**Text segment:**

We have updated the semantics of CallFuture produced by ic_cdk::api::call in Rust CDK to only make the inter-canister call (i.e., call ic0::call_new, …, ic0::call_perform) when the future is actually awaited. This aligns with the Rust semantics of futures that are not supposed to do anything unless awaited (and there is a compiler warning about that if you don’t await a future). Please refer to the PR (fix: lazy CallFuture by mraszyk · Pull Request #391 · dfinity/cdk-rs · GitHub) for further motivation.
In particular, if a future is never awaited, then the inter-canister call is not performed at all. Otherwise, firing the call is postponed to the code location that awaits the future.
This means that patterns such as
let mut futs = vec![];
for m in messages.iter() { futs.push(call(m)); }
for f in futs.iter() { f.await; }
do not fire the inter-canister calls in parallel, but rather sequentially (as the inter-canister calls are awaited sequentially).
To fire the inter-canister calls in parallel, patterns such as
let mut futs = vec![];
for m in messages.iter() { futs.push(call(m)); }
let stream = futures::stream::iter(futs).buffer_unordered(16);
stream.collect::<Vec<_>>().await;
must be used.
Note. This change will be released in the next Rust CDK release.
5 Likes
Hey there @mraszyk
Great job, thanks!
Is it possible to define a custom future on the IC?
I have a use-case, when I want to suspend the execution of a user-called canister method, until another canister method is called.
Here is my code:
#[derive(Default)]
pub struct SharedState {
completed: bool,
waker: Option<Waker>,
}
pub struct MyFuture {
shared_state: Arc<Mutex<SharedState>>,
}
impl MyFuture {
pub fn new() -> Self {
let shared_state = Arc::new(Mutex::new(SharedState::default()));
unsafe { FUTURE_STATE = Some(shared_state.clone()) };
Self { shared_state }
}
}
impl Future for MyFuture {
type Output = ();
fn poll(
self: std::pin::Pin<&mut Self>,
cx: &mut std::task::Context<'_>,
) -> std::task::Poll<Self::Output> {
let mut shared_state = self.shared_state.lock().unwrap();
if shared_state.completed {
Poll::Ready(())

**Dataset records:**
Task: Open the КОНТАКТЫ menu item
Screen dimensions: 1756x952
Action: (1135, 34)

---

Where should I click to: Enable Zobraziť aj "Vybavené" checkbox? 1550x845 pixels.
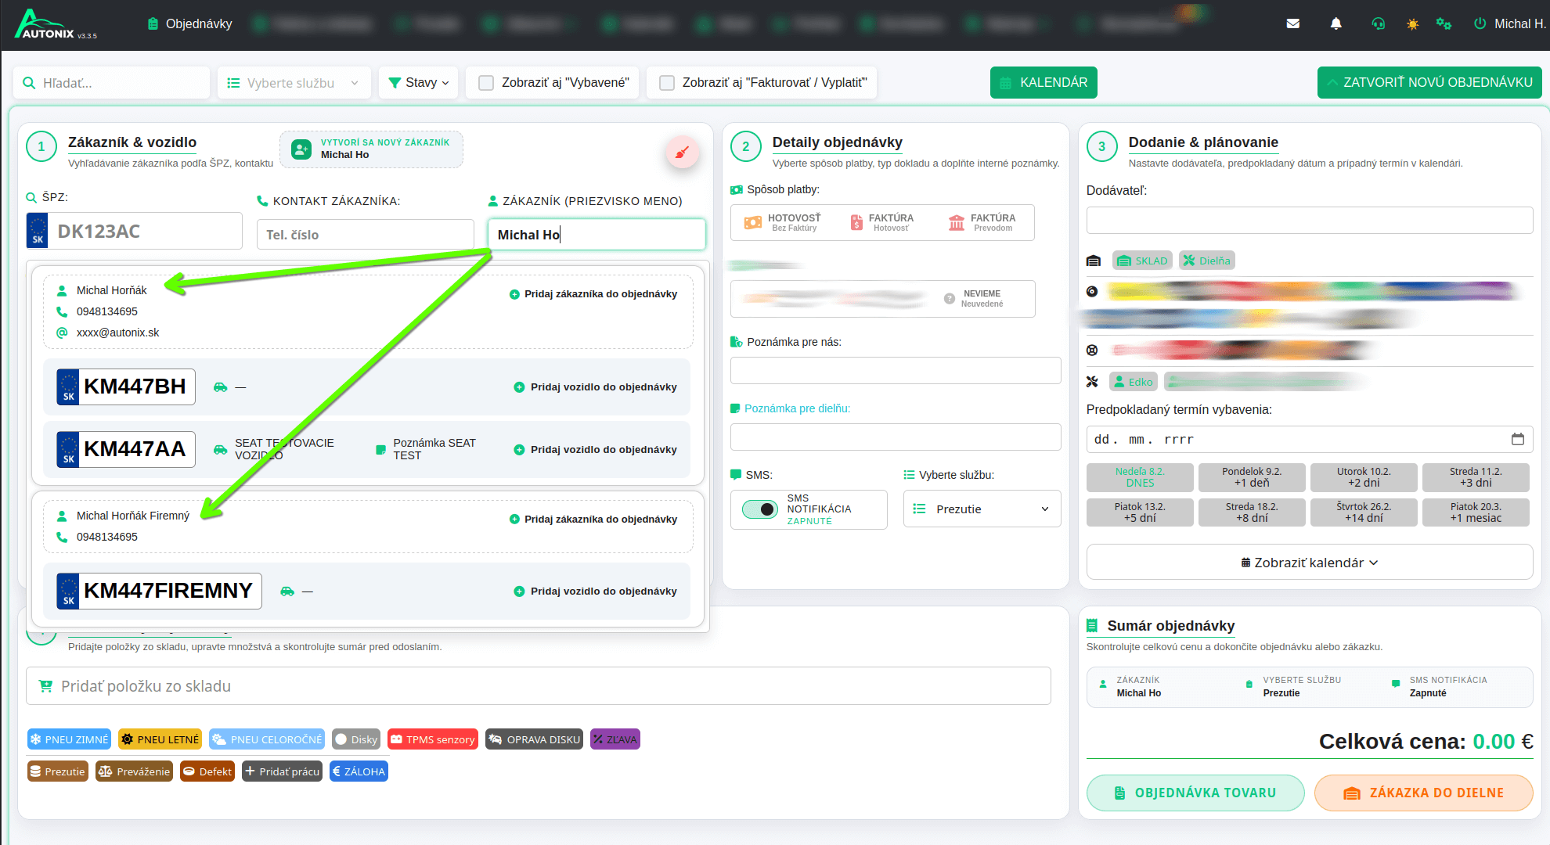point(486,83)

**Written instruction:**
Answer these about the forum thread on the Rust CDK change:
(a) What happens to the inter-canister call if a future is never awaited?
(b) What number is passed to buffer_unordered in the pattern for firing calls in parallel?
(c) When will this change be released?

**Written response:**
(a) The inter-canister call is not performed at all.
(b) 16
(c) In the next Rust CDK release.